Rappaport accused me of “unconscious Freudianism.” Having been brought up in a puritanical family, he said, I was projecting onto the world my own prejudices. I had not freed myself, in fact, from the vision of everything in the colors of Damnation and Salvation. Since I considered Earthlings to be damned root and branch, I transferred Salvation to the Galaxy. My curse cast mankind into Hell — but did not touch the Senders, who remained completely good and without blemish. That was my mistake. In thinking of them, one first had to introduce the notion of a “fellowship threshold.” All intelligence moved in the direction of more and more universal generalization, which was only proper, because the Universe itself approved that course. He who generalized correctly could control phenomena of increasing scope.

An evolutionary awareness — understanding that mind was the result of a homeostatic “mountain climbing” against the current of entropy — made one embrace, in fellowship, the evolutionary tree that gave rise to sentient beings. But one could not encompass with fellowship the entire tree of evolution, because ultimately a “higher” being was obliged to feed on “lower” ones. The line of fellowship had to be drawn somewhere. On Earth, no one had ever placed that line below the fork where the plants parted company with the animals. And in practice, in the technological world, one could not include, for example, the insects. If we learned that for some reason exchanging signals with the Cosmos required the annihilation of Earth’s ants, we would certainly think that it was “worth” sacrificing the ants. Now, we, on our rung of development, may be — to Someone — ants. The level of fellowship may not necessarily extend, from the standpoint of those beings, to such planetary vermin as ourselves. Or perhaps they had rationalizations for this. Perhaps they knew that according to the galactic statistics, the Earth type of psychozoic was doomed to techno-evolutionary failure, so that it would not be so horrendous to add to the threat hanging over us, since in any case “we most likely would not amount to anything.”

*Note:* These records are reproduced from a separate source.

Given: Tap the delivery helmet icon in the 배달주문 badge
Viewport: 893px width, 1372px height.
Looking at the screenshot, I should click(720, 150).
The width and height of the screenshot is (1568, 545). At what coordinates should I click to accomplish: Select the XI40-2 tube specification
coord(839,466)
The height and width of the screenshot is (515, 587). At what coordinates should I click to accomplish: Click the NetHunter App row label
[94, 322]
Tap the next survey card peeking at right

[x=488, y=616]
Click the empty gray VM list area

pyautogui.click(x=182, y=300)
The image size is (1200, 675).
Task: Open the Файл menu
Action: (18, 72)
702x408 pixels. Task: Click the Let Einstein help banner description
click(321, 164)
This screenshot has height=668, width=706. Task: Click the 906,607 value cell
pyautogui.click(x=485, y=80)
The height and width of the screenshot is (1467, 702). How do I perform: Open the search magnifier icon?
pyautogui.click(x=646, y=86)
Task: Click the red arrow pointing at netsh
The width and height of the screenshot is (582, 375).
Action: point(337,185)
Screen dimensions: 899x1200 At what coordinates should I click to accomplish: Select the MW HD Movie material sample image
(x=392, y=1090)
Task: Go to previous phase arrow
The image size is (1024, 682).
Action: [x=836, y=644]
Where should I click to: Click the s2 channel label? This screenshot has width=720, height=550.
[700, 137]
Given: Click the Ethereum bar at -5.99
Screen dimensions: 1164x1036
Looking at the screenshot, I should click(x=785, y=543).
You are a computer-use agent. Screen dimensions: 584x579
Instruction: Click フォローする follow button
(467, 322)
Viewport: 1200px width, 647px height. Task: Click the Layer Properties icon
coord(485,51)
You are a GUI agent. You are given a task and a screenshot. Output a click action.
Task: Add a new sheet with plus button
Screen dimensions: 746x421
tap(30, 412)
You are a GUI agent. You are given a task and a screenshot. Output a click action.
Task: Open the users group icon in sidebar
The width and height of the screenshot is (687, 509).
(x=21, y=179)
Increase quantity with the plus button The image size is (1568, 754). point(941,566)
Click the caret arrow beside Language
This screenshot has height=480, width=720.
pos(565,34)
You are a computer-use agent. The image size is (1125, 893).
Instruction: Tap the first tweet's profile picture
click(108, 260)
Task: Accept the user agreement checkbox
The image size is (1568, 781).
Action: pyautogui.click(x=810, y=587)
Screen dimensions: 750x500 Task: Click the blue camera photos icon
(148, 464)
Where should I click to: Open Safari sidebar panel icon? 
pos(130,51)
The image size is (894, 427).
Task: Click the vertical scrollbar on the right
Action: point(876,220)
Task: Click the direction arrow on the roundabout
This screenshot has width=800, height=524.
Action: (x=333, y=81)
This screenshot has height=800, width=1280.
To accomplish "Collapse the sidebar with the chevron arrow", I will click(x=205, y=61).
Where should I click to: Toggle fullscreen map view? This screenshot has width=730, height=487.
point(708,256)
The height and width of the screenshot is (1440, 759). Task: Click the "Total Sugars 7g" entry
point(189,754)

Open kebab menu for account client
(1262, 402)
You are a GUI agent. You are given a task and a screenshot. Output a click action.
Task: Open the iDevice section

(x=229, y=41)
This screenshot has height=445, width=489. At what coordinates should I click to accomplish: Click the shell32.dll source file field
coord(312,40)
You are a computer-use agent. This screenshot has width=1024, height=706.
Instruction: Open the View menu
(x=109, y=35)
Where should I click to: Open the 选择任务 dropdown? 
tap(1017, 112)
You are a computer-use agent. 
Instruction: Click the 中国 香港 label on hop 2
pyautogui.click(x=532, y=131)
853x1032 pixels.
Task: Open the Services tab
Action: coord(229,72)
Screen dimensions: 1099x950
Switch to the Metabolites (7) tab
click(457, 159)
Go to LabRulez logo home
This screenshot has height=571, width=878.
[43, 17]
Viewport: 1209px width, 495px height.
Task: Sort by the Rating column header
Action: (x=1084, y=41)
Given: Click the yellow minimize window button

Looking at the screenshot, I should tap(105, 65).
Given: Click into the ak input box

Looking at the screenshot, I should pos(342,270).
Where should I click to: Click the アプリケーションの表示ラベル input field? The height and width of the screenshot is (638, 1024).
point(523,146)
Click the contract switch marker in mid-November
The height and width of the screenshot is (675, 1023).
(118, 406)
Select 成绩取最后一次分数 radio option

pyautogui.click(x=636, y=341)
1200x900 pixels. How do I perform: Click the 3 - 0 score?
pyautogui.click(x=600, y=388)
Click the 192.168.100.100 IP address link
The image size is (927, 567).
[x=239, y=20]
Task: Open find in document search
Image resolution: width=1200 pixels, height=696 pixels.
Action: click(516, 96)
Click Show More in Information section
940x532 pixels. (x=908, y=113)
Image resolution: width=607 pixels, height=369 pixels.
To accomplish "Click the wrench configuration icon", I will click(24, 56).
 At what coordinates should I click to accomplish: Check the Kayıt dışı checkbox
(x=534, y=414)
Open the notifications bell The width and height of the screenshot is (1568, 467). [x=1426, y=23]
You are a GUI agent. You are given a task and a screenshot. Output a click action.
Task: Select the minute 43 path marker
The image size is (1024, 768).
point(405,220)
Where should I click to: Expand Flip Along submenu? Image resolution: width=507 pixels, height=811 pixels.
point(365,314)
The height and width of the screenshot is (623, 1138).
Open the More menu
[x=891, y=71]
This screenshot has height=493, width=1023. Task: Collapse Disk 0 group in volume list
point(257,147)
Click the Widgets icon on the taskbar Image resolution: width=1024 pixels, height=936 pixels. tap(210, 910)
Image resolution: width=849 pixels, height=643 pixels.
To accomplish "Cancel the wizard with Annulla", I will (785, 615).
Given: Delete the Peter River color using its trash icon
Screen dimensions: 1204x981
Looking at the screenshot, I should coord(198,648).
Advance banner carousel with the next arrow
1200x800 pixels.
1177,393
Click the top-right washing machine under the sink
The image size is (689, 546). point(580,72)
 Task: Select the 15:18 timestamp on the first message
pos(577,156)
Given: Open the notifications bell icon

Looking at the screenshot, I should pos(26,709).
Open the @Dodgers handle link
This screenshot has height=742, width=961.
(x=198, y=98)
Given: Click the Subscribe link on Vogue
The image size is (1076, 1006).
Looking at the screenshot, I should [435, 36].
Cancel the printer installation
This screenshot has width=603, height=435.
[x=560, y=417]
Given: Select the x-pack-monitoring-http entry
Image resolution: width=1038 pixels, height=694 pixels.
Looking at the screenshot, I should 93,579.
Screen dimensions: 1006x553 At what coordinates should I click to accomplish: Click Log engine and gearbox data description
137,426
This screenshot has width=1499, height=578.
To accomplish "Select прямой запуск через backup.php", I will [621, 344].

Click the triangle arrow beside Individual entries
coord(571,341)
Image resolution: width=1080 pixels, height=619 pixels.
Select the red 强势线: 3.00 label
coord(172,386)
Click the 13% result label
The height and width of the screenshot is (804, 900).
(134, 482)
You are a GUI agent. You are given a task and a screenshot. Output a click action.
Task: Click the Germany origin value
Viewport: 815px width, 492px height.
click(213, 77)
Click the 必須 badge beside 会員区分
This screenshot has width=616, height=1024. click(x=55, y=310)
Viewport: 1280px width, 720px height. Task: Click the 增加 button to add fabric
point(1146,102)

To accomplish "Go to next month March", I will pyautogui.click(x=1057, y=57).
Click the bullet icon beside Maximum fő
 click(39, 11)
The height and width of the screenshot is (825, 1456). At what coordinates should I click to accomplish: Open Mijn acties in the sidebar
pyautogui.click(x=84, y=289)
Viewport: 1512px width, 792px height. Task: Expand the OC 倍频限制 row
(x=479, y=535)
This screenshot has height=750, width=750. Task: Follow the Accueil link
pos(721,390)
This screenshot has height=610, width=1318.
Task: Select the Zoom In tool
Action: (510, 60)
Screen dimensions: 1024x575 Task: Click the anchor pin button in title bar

I present here the gist of that vigil on the eve of the experiment, not a chronological record of the conversation, which I do not recall that precisely. I do not know when Rappaport told me of his European experience — the one I described earlier. It was, I think, when we had finished with the generals but had not begun to seek the cause of the impending denouement. Now I said to him more or less the following:

“Dr. Rappaport, you are even worse than me. You have made of the Senders a ‘higher race’ that identifies only with the ‘higher forms’ of the Galaxy. Why, then, do they endeavor to spread biogenesis? Why should they sow life if they are able to carry out a policy of expansion and colonization? Neither of us can go, in our reasoning, beyond the concepts accessible to us. You may be right that I localize to Earth the reasons for our defeat because of the way I was raised as a child. Except that instead of ‘human sin’ I see a stochastic process that has driven us into a dead end. You, a refugee from a country of victims, have always felt too strongly your own innocence in the face of extermination, and therefore you situate the source of the catastrophe someplace else: in the domain of the Senders. We did not choose this ourselves — they did it for us. Thus concludes every attempt at transcendence. We need time, but we will not have time now.